On the family front: My oldest brother, Mike, and his wife are living and teaching in Tokyo, Japan. They came through the earthquake all right. But, like the rest of the world, our hearts are saddened by the tragedy.

Monday, March 7, 2011

Cub Scout Adventures

At the beginning of the year I was asked to help with the cub scout program in my ward. We live in an older neighborhood, and right now we only have 2 boys in the program. They are delightful, and I am enjoying this assignment. We started out with a pinewood derby, and since we have so few boys, there wasn't a lot of competition, but they and their younger siblings and dads had fun racing their cars.
Pinewood Derby
At the fire station
Then, a few weeks ago, we visited a local fire station. Fireman Gary showed us around the station,  taught us the difference between fire trucks and engines (engines have water tanks), showed us his gear, let the boys try them on, and talked about fire prevention. Just as he finished putting his gear away, they received an emergency call and had to leave. The boys watched with wide eyes as the firefighters sprang into action, and left the station with sirens blaring. It was a good reminder about how important it is to be prepared for emergencies.
Fireman Gary also talked at some length about working together with other firefighters and fire stations to put out fires. As he put it, "we can't put out a fire alone. We work as a team to control fires and to help those who need help." And so it is with mental health issues. We have learned how important it is to work with each other and the doctors to control David's illness. It's important to have a mental health team to maintain mental health.

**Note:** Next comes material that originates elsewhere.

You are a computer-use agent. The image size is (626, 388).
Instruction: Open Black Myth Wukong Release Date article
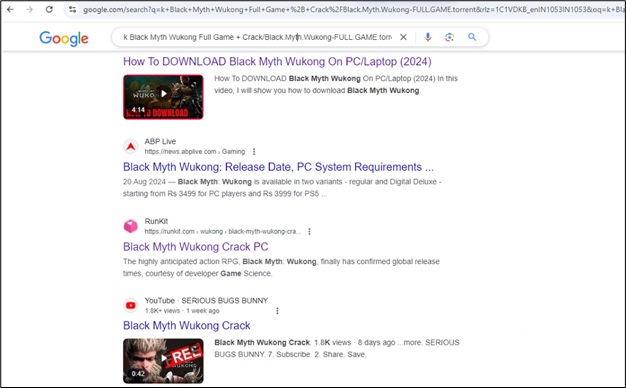pyautogui.click(x=278, y=167)
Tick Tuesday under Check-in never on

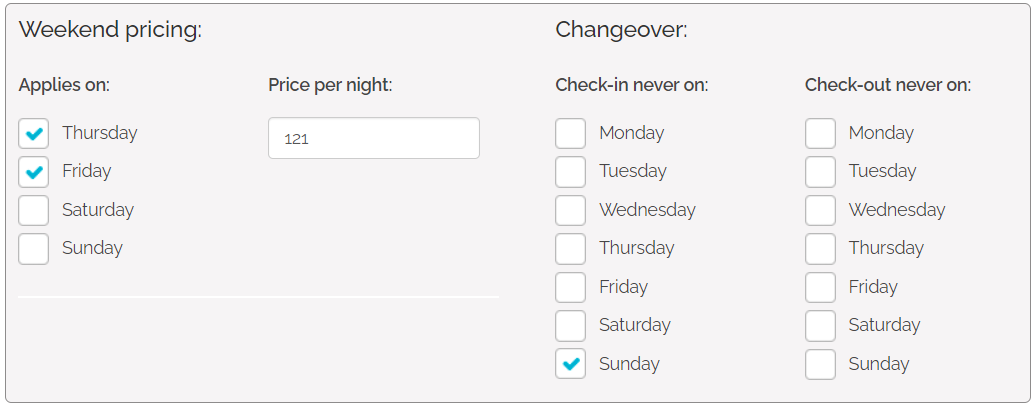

Update on the family: We've been happy that David hasn't had a serious psychotic episode this winter, but he has had his share of ups and downs. Right now he is working through a mixed episode, likely triggered by worrying about money and my health (I've been fighting a nasty sinus infection for the last several weeks).
His doctor prescribed Perphenazine toward the end of January. An anti-psychotic drug, it seems to be doing its job. David says his dreams and moods aren't as dark since he's been using it, and he's sleeping better. However, as with most medicines, it also has possible side effects, which is why it is so important that he keep seeing his dr. and having his blood checked.
Soldier Brian and his family welcomed their new baby, Henry this week. We also had grandchildren Brad and Gabby spend a weekend with us, and had fun taking them on a walk along the river, and having some neighbor children over. Our house felt alive again with the noise of children laughing and running around. I find that we are more patient with the grandchildren than we were with their parents. I suppose because we don't have the day-to-day responsibility for them, but also because we're aware of how fast children grow up, and this time with them is precious.